__EXERCISES__
1. According to the news article, what dispensary did Daniel Arthur and Rebecca Hammer say they work for?
2. Reproduce the part of the news article that opens with the words containing "However, when deputies" and closes with "Marijuana Authority website.".

+++ PROVIDED TEXT

OKLAHOMA’S NEWS 4 | POSTED 11:10 PM, JUNE 7, 2019, BY CASSANDRA SWEETMAN, UPDATED AT 11:11PM, JUNE 7, 2019
LOGAN COUNTY, Okla. – Two people are furious after they were arrested for transporting what they said is legal marijuana, but deputies insist what they were doing was illegal.
On Tuesday, Daniel Arthur and Rebecca Hammer were traveling down I-35 when deputies pulled them over for failing to stay inside the lane. When they approached the car, deputies said they could smell marijuana, so they questioned the two about it. Arthur and Hammer told them they were legally transporting marijuana for the Enid-based dispensary they work for, The House of Cannabis.
However, when deputies requested their license to transport medical marijuana, they didn’t have a physical copy. They two pulled up the license of The House of Cannabis, and provided the license number to deputies to check against the Oklahoma Medical Marijuana Authority website.
“They were able to pull up a receipt on a phone that had a number on it,” Sheriff Damon Devereaux said. “We tried to run numbers through OMMA a couple different times, the same numbers over and over again, none of those numbers were coming back as valid transport licenses.”

++++++
+++ DATA TO EXAMINE

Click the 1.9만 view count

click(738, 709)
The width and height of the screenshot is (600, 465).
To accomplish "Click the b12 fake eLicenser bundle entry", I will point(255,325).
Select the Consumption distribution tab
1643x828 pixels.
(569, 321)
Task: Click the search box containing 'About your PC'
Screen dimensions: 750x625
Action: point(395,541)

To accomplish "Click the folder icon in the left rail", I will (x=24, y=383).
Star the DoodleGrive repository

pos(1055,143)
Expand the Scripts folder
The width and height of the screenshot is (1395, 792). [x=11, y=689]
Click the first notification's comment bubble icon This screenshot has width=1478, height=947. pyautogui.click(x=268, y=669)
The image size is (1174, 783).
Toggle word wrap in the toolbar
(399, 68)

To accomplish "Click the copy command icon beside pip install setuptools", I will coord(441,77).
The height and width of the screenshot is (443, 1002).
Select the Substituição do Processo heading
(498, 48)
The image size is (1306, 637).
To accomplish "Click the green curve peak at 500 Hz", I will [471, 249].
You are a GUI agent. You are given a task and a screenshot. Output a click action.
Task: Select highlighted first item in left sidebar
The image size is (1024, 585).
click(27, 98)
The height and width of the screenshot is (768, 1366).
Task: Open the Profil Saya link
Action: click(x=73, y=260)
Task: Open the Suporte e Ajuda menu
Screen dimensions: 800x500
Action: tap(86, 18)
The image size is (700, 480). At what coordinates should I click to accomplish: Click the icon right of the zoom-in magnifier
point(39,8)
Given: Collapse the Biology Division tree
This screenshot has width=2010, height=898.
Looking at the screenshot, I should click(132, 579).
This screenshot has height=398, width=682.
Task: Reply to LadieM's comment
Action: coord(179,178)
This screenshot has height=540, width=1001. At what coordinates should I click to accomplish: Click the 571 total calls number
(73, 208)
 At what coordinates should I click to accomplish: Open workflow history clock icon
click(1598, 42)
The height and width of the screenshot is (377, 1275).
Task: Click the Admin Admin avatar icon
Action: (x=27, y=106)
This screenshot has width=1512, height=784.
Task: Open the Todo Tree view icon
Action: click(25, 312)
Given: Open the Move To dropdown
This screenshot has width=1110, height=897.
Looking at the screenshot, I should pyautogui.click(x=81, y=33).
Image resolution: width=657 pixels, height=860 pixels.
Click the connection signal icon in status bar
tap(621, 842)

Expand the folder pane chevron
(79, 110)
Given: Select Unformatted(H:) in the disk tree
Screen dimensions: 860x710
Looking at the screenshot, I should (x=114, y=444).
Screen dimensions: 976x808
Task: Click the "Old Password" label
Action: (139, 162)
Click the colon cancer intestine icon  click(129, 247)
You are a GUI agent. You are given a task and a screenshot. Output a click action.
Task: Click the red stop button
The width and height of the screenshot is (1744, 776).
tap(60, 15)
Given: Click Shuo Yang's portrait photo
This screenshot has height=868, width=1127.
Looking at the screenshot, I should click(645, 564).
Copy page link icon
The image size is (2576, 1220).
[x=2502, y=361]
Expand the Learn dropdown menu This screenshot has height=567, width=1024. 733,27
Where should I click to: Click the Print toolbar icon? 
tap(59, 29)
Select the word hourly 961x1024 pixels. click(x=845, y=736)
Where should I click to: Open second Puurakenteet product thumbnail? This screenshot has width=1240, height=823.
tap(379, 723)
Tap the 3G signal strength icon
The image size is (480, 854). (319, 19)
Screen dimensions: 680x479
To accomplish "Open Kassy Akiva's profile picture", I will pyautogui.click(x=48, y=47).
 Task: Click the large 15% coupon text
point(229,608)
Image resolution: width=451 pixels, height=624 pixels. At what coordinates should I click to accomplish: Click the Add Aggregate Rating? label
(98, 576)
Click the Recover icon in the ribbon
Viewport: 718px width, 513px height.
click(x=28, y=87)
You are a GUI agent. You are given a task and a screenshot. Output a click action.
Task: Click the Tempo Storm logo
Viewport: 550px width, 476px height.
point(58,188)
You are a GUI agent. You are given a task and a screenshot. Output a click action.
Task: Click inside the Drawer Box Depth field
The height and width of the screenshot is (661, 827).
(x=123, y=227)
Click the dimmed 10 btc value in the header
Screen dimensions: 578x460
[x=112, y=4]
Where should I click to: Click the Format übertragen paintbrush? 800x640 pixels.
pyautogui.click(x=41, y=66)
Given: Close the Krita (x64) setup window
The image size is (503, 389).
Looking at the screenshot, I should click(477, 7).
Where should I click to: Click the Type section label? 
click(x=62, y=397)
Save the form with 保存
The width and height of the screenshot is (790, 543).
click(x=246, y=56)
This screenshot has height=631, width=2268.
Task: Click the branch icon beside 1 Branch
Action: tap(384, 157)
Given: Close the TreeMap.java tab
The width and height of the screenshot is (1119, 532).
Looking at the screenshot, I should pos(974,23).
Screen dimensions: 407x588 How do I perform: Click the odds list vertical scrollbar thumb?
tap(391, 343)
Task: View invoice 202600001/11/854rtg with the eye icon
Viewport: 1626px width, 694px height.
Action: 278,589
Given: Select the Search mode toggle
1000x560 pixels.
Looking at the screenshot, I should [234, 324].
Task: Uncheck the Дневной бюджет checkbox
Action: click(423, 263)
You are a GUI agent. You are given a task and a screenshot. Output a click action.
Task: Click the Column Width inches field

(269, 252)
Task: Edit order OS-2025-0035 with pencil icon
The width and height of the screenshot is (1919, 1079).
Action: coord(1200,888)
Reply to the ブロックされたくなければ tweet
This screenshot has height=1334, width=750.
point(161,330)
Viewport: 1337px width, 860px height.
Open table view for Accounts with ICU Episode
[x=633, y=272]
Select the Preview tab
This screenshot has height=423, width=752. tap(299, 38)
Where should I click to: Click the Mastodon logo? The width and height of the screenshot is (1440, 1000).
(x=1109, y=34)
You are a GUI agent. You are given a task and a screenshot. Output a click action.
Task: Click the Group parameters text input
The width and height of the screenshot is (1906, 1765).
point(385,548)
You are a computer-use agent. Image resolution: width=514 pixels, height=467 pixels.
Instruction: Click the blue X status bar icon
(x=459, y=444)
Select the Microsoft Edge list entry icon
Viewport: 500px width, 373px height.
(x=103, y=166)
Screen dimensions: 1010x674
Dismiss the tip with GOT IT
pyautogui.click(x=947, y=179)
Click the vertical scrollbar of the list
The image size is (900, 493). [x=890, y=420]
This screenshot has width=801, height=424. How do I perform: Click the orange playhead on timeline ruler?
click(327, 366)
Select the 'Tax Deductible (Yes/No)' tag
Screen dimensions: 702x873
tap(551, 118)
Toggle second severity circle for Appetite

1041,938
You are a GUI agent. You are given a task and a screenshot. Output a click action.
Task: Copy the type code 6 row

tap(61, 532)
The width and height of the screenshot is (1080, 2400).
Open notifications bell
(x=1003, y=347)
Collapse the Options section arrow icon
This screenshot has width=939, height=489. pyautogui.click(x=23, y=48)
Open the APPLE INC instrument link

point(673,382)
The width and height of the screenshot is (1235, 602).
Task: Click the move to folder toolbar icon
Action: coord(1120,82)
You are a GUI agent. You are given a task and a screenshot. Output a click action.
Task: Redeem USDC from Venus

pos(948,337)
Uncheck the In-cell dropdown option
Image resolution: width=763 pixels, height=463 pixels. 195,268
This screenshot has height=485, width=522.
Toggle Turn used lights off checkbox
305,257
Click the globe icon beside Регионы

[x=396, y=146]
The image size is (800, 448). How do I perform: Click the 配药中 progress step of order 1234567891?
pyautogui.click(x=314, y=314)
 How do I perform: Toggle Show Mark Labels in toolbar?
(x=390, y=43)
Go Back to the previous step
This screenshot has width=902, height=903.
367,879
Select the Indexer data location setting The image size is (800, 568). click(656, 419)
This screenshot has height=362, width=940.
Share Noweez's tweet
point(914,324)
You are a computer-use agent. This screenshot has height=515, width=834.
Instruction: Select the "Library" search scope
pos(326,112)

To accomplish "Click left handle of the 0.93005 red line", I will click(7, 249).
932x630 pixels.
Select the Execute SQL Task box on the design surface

++++++

__RESPONSES IN ORDER__
1. They said they work for The House of Cannabis, an Enid-based dispensary.

2.
However, when deputies requested their license to transport medical marijuana, they didn’t have a physical copy. They two pulled up the license of The House of Cannabis, and provided the license number to deputies to check against the Oklahoma Medical Marijuana Authority website.